**EXERCISE OBJECTIVE**: Find every line in the data below that contains the string "coordinates" and copy each one in full. Matching is case-sensitive.

**INPUT RECORDS**:
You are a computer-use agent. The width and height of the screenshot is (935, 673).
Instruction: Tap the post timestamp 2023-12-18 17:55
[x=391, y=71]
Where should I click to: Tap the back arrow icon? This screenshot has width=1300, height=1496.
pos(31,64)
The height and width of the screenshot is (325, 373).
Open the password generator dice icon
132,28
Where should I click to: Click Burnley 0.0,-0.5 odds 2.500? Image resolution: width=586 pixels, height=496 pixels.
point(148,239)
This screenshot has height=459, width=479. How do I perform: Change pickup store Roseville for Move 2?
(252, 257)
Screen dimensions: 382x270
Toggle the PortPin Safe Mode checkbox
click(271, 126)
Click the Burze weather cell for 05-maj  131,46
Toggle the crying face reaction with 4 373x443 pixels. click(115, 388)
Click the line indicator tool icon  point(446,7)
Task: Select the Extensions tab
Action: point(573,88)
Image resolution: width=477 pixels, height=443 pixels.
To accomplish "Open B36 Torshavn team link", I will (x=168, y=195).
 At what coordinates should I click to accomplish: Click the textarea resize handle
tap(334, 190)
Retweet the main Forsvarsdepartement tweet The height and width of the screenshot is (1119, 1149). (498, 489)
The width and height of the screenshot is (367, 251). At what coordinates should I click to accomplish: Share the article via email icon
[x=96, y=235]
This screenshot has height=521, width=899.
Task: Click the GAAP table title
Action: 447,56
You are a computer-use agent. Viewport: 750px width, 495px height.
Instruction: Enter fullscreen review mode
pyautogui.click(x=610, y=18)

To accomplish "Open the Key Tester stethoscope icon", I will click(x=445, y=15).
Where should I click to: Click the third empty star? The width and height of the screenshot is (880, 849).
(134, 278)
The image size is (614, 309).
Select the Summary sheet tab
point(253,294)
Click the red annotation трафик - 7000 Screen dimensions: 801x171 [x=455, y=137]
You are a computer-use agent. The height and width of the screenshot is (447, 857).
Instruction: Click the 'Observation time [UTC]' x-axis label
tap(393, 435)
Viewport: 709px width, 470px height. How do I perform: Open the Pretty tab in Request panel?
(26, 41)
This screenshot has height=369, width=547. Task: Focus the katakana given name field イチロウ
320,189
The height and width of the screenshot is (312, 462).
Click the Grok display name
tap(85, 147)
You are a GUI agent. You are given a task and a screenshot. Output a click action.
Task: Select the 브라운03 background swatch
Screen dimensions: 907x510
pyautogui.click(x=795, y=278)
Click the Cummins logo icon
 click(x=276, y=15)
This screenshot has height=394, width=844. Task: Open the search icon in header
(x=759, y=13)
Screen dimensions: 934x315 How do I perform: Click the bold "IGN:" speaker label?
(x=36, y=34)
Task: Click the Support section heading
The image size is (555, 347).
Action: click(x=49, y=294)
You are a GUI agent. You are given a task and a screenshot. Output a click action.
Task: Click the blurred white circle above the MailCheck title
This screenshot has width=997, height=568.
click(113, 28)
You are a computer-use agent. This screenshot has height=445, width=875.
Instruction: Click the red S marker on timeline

**SOLUTION FOR THIS EXERCISE**:
 At what coordinates should I click to accomplish: Click the textarea resize handle
The width and height of the screenshot is (367, 251). At what coordinates should I click to accomplish: Share the article via email icon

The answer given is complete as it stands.